__GOAL OF THE EXERCISE__: What is wanted is the line holding "Take a chart" and every later line through the end of the entries, set down exactly.

EXCERPTED RECORDS below:

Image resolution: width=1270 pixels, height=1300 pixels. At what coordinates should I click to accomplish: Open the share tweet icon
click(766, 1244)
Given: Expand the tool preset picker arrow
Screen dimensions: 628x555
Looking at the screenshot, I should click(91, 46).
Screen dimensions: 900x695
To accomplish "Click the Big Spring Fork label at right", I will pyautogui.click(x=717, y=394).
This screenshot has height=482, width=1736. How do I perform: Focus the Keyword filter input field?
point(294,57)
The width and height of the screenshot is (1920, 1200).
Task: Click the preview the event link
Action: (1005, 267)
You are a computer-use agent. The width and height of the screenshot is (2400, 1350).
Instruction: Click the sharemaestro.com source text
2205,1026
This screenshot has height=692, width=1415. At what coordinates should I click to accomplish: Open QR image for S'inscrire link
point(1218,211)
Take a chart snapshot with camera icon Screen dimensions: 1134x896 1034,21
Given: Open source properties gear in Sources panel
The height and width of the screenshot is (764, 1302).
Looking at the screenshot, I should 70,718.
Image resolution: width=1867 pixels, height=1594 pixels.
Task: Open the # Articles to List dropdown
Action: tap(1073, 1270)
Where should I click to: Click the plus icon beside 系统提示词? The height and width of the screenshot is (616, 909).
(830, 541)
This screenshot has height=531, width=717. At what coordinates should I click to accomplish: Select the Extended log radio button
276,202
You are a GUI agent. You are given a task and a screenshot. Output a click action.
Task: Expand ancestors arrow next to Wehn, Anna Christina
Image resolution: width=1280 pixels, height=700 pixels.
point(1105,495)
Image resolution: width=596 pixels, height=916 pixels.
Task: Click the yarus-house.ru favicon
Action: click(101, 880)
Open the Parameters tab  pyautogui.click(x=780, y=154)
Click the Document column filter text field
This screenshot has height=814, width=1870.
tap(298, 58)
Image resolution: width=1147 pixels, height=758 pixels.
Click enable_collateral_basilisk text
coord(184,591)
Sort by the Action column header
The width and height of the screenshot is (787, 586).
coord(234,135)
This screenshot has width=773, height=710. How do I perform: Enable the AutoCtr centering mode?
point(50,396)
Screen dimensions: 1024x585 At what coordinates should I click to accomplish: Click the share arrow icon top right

End of EXCERPTED RECORDS.

__ANSWER FOR THIS EXERCISE__:
Take a chart snapshot with camera icon Screen dimensions: 1134x896 1034,21
Given: Open source properties gear in Sources panel
The height and width of the screenshot is (764, 1302).
Looking at the screenshot, I should 70,718.
Image resolution: width=1867 pixels, height=1594 pixels.
Task: Open the # Articles to List dropdown
Action: tap(1073, 1270)
Where should I click to: Click the plus icon beside 系统提示词? The height and width of the screenshot is (616, 909).
(830, 541)
This screenshot has height=531, width=717. At what coordinates should I click to accomplish: Select the Extended log radio button
276,202
You are a GUI agent. You are given a task and a screenshot. Output a click action.
Task: Expand ancestors arrow next to Wehn, Anna Christina
Image resolution: width=1280 pixels, height=700 pixels.
point(1105,495)
Image resolution: width=596 pixels, height=916 pixels.
Task: Click the yarus-house.ru favicon
Action: click(101, 880)
Open the Parameters tab  pyautogui.click(x=780, y=154)
Click the Document column filter text field
This screenshot has height=814, width=1870.
tap(298, 58)
Image resolution: width=1147 pixels, height=758 pixels.
Click enable_collateral_basilisk text
coord(184,591)
Sort by the Action column header
The width and height of the screenshot is (787, 586).
coord(234,135)
This screenshot has width=773, height=710. How do I perform: Enable the AutoCtr centering mode?
point(50,396)
Screen dimensions: 1024x585 At what coordinates should I click to accomplish: Click the share arrow icon top right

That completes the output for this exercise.